The National (UAE):
One asserts that Israel's Palestinian citizens shun modernisation and are building houses illegally. Another alleges the Palestinian Authority in the West Bank steals water from Israel. And elsewhere, that Palestinians have been a "terrifying demographic problem" for Israel.Variants of this article will start appearing momentarily, even though the book is still a month away from being released. This means that Nurit Peled-Elhanan's vitriol and lies can be unopposed for quite some time before anyone can take the time to prove that her research is biased and often blatantly dishonest. And how many people will spend the $80 to actually read it? They will read the articles in Al Arabiya and The Guardian and believe that they know what they need to know about the book.
Such statements are part of mainstream schoolbooks in Israel that teach an "anti-Palestinian" approach in a bid to prepare Jewish children to be aggressive towards Palestinians once they serve in the army, according to a new book.
To be released this month in the UK, the book - Palestine in Israeli School Books: Ideology and Propaganda in Education - is the first to publicly provide evidence that Israeli schools have racist textbooks, said Nurit Peled-Elhanan, a professor at Jerusalem's Hebrew University who has researched dozens of Israeli schoolbooks published since the 1990s.
"I was looking for reasons of why nice Jewish boys turn into monsters when they join the army," said Ms Peled-Elhanan, in an interview at her home just outside Jerusalem.
"They never meet Palestinians face-to-face as children, so the textbooks are all they know."
How do I know she is a liar? Because when she gave a presentation about her thesis (not even a scholarly paper) at the request of the PA, IMPACT-SE demolished it by looking at the very same textbooks she felt were problematic.
It seems unlikely that her research methods have improved much since then.
I excerpted parts of that report in this post last year, in response to her interview in The Guardian then.
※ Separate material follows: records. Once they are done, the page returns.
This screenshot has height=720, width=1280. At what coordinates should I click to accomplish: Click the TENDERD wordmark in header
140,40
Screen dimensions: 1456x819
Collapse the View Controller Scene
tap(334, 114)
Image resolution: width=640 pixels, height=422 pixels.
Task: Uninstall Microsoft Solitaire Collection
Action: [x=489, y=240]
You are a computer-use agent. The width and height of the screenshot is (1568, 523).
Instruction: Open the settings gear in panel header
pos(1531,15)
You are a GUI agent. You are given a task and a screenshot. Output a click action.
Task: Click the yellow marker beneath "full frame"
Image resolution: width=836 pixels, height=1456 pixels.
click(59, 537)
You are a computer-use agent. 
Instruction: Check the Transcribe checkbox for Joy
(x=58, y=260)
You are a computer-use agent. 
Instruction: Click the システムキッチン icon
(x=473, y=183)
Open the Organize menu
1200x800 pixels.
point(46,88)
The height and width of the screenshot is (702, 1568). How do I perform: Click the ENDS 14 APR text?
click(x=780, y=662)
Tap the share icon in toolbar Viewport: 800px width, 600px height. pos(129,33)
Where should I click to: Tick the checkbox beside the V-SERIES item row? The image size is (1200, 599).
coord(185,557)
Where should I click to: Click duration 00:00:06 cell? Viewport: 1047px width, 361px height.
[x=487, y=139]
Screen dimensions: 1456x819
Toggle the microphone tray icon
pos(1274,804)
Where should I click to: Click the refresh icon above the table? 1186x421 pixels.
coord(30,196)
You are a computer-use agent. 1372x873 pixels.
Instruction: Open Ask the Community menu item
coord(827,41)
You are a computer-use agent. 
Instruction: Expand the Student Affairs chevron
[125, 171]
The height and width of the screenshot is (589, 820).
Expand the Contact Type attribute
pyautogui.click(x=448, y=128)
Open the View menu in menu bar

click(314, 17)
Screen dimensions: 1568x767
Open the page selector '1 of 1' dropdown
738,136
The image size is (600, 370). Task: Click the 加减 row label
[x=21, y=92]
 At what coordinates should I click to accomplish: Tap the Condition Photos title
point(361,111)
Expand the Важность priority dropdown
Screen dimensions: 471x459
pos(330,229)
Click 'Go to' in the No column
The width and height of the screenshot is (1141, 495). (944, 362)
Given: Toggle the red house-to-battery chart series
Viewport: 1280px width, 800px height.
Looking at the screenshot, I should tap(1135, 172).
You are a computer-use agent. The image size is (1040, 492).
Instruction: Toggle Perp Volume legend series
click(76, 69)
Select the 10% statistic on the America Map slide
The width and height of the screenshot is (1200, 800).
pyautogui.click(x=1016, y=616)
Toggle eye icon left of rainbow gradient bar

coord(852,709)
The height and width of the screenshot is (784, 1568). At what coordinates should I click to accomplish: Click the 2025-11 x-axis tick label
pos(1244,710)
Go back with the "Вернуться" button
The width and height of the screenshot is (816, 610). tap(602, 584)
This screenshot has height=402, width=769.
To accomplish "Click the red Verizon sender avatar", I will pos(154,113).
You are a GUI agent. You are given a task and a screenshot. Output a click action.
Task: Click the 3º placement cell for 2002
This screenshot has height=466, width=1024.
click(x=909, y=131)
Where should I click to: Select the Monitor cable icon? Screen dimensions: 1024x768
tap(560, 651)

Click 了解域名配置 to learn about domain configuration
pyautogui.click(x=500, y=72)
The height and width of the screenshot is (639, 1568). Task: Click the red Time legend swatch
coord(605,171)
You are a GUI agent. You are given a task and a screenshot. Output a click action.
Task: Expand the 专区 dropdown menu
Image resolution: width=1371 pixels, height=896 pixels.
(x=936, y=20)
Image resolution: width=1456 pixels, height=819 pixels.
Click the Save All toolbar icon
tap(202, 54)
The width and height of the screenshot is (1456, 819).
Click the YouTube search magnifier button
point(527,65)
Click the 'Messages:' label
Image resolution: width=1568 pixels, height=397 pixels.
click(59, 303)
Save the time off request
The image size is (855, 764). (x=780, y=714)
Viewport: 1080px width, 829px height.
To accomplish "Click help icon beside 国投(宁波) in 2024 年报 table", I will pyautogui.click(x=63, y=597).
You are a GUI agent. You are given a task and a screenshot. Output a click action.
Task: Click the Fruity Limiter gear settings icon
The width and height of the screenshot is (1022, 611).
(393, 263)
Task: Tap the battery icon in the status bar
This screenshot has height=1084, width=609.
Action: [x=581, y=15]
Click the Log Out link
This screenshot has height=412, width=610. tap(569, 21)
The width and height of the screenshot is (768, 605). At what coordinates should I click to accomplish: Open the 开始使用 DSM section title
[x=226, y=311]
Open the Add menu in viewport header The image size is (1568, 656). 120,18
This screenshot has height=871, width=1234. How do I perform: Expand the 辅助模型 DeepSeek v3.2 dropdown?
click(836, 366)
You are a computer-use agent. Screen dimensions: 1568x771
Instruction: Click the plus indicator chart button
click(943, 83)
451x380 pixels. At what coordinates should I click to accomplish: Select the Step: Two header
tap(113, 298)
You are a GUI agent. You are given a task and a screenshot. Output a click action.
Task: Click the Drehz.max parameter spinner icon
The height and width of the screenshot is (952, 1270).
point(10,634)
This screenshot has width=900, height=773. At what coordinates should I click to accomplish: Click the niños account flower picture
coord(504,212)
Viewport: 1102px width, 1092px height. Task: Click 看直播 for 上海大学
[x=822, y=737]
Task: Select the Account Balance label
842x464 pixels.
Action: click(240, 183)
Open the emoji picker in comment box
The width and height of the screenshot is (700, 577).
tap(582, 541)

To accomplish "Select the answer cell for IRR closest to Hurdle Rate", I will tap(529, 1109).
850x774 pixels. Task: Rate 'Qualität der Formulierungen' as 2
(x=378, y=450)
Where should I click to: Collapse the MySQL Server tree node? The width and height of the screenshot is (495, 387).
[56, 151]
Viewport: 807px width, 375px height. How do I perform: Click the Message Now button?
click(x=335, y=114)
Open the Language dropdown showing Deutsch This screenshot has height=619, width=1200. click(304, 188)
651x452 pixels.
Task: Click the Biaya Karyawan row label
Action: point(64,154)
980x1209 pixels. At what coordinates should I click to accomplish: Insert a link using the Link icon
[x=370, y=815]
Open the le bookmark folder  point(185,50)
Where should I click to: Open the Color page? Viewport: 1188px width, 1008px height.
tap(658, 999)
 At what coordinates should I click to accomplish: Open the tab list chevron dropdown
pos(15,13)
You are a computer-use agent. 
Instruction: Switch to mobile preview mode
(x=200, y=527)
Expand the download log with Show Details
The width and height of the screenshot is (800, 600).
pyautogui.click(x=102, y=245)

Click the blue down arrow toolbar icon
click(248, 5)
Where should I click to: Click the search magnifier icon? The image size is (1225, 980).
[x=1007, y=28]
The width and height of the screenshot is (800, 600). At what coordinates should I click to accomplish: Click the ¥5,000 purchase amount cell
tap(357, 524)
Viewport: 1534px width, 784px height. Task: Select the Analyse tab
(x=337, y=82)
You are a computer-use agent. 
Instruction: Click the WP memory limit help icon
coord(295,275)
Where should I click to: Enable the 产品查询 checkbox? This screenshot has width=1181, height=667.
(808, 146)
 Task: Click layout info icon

As the IMPACT-SE report concluded:
From what we have shown, it is clear that Dr. Peled-Elhanan set out with the objective of labeling the Israeli curriculum racist. Motivated by her personal political agenda rather than an investigative spirit, she shot her arrow and then drew a target around it – or stated her preconceived thesis and then tried to find evidence for it. That was not an easy task, since Israeli school textbooks do not contain significant racist material, but she was not deterred by this problem. She made a formidable effort to find supposed evidence, whatever the cost.